Search the listing below for the word "Task" and return each line that contains it.

# # # # # # #

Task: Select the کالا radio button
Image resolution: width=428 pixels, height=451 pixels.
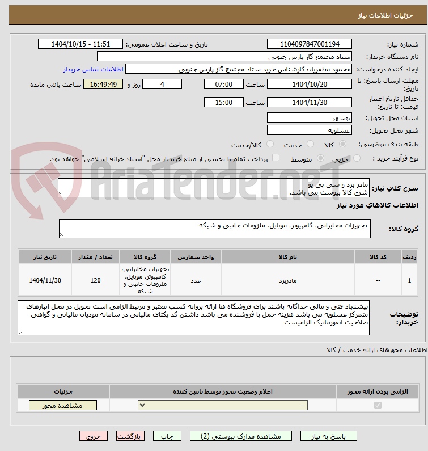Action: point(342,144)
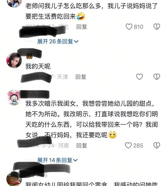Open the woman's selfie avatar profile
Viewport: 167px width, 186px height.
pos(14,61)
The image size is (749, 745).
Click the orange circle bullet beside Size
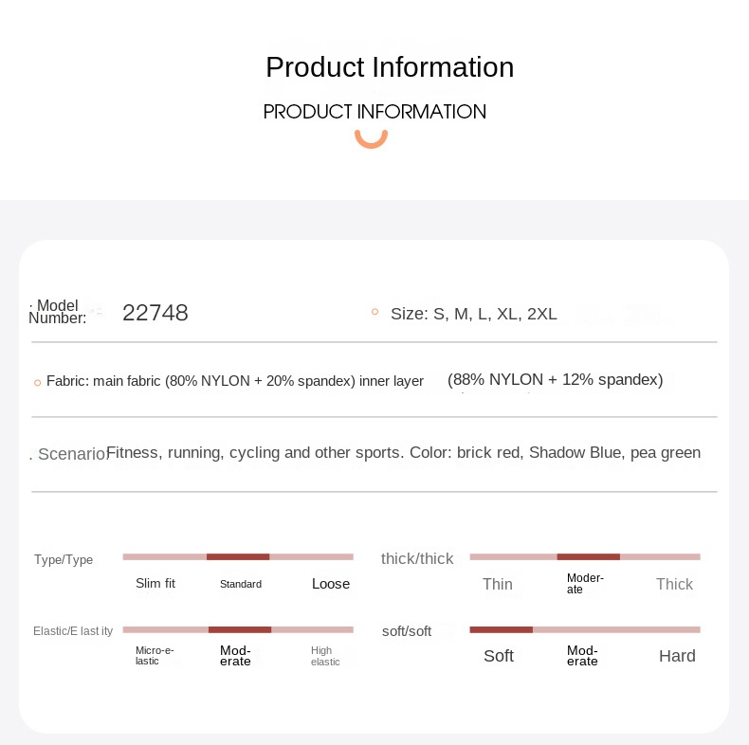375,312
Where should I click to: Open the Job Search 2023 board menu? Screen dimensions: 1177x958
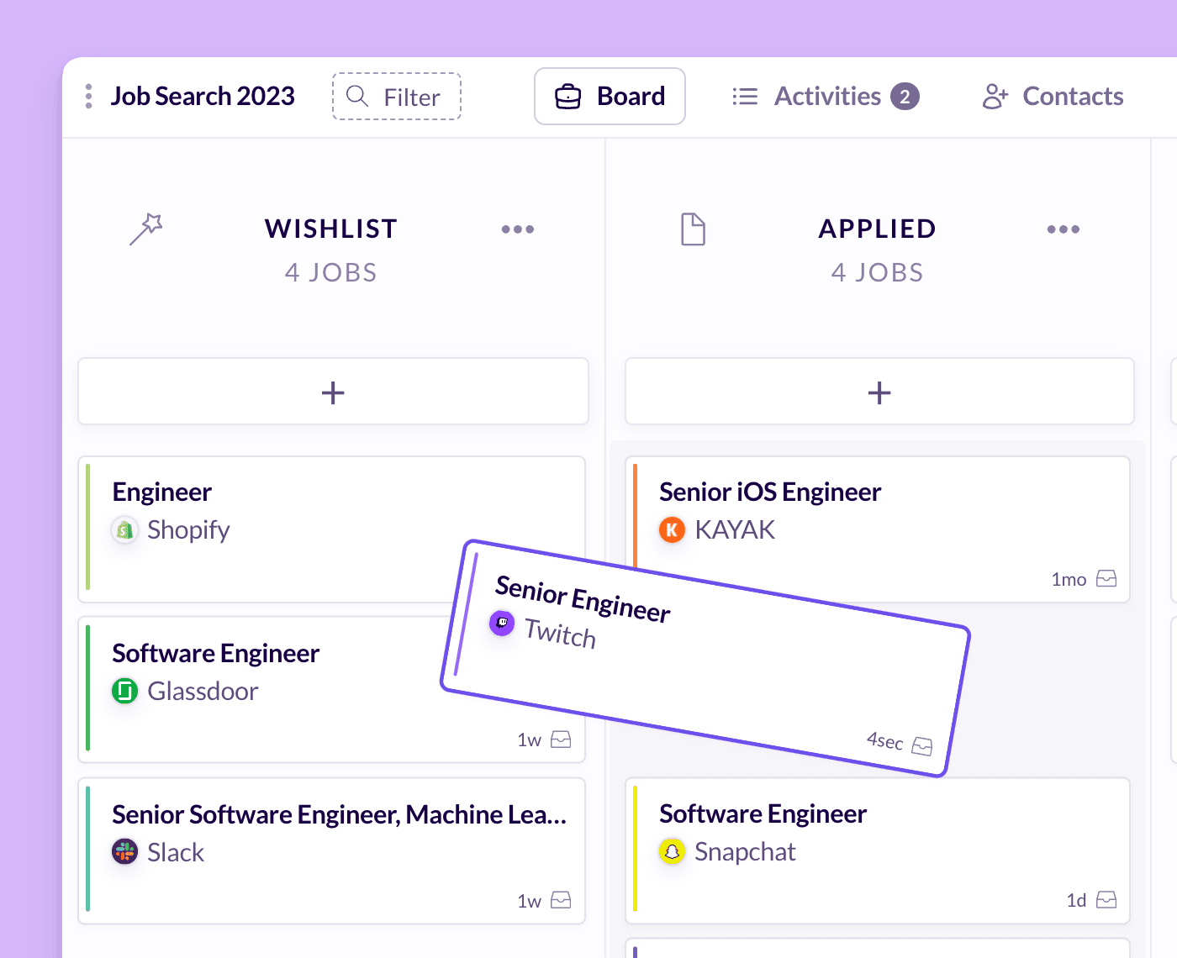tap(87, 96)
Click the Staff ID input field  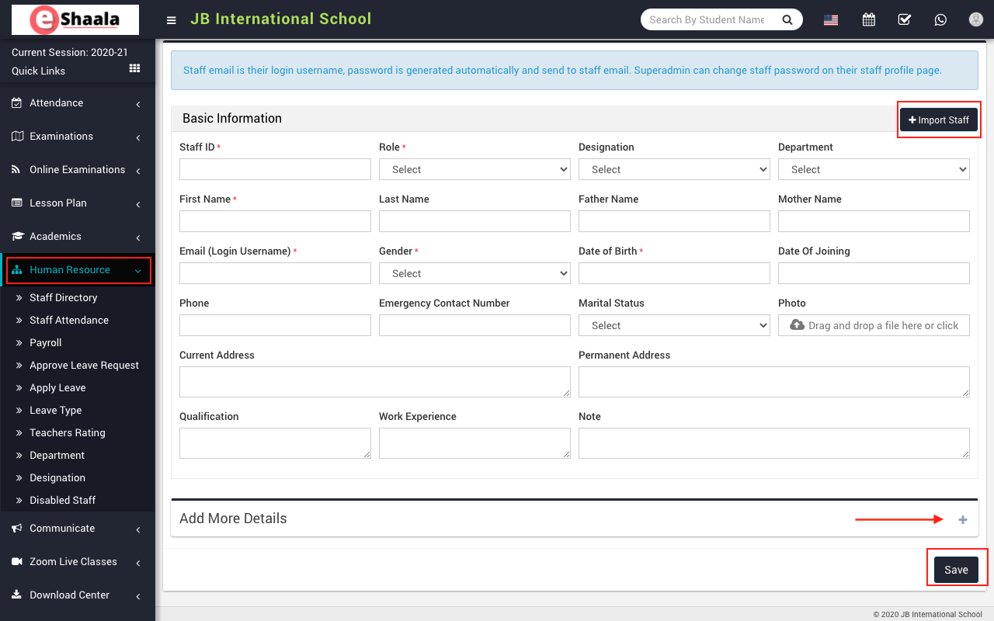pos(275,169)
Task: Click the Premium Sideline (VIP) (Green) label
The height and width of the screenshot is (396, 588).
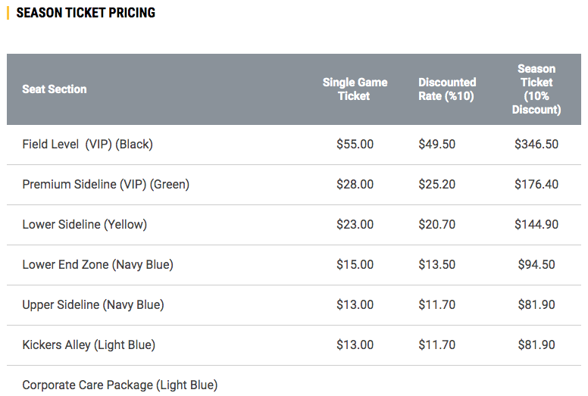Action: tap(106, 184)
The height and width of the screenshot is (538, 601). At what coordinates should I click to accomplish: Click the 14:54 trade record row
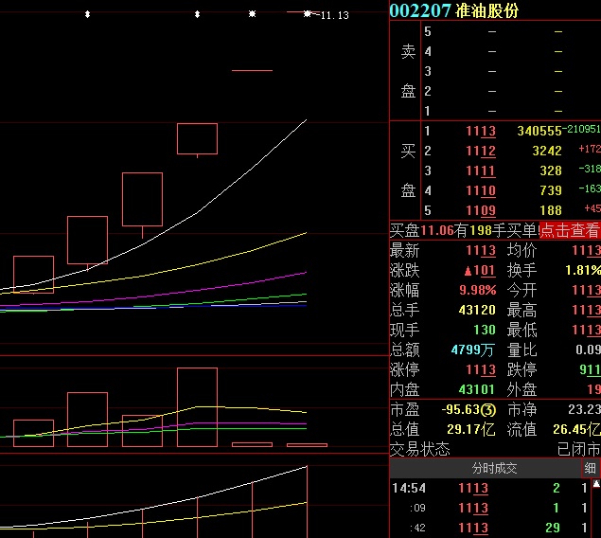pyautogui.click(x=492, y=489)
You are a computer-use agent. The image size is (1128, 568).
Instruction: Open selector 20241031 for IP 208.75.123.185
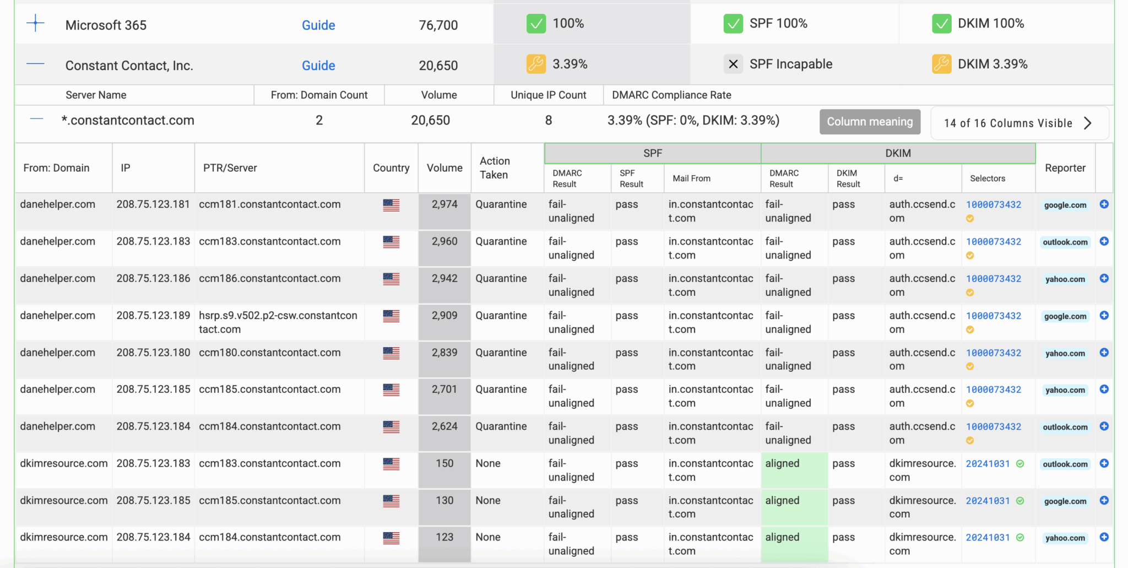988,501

# # # # # # #

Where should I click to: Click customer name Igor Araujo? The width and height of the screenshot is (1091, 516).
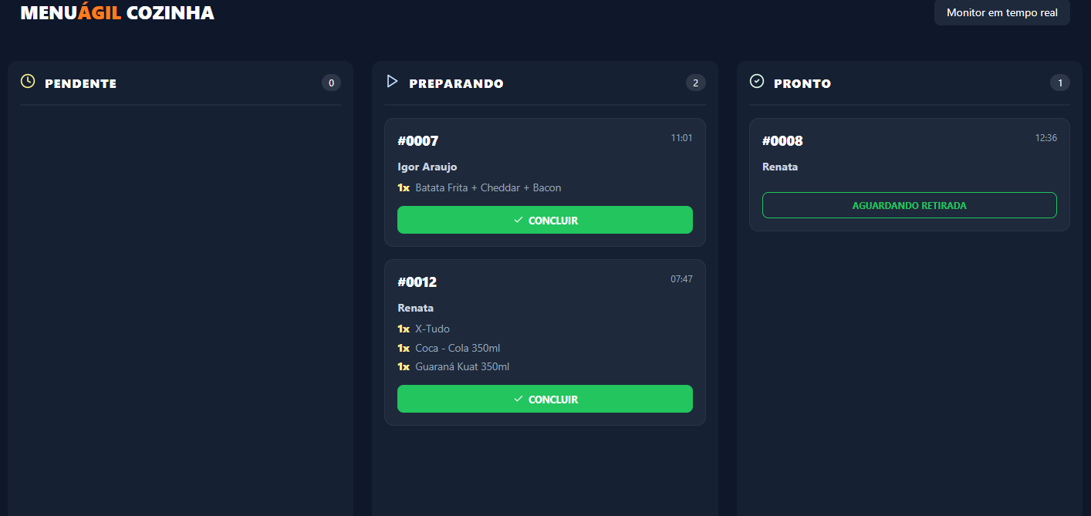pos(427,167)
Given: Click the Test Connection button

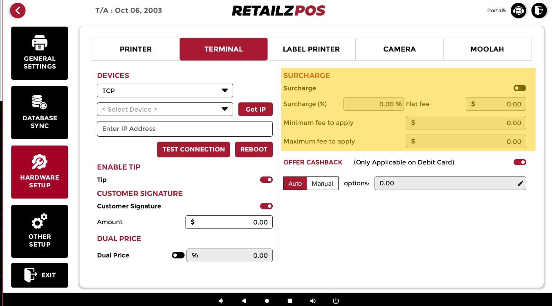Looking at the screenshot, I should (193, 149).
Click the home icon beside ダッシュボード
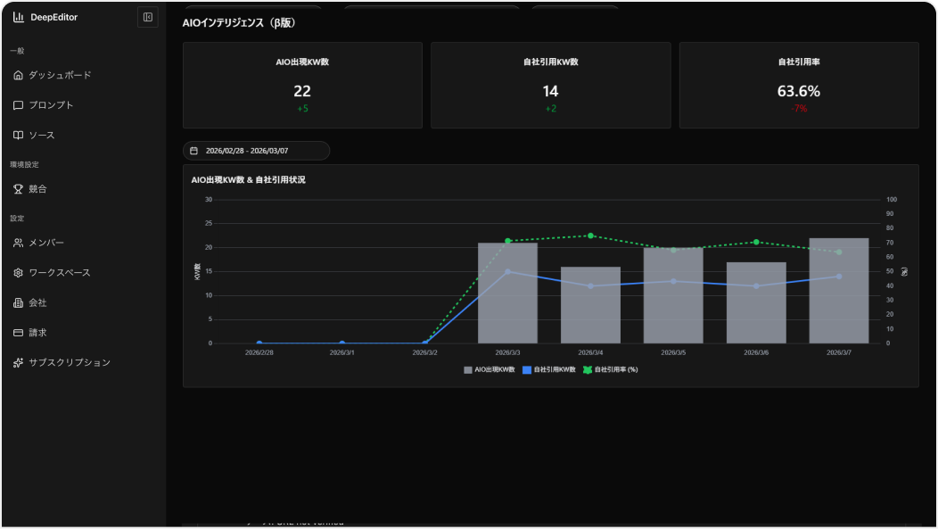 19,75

# # # # # # #

## Finished exercise
Task: Select the کالا radio button
Task: Click the Premium Sideline (VIP) (Green) label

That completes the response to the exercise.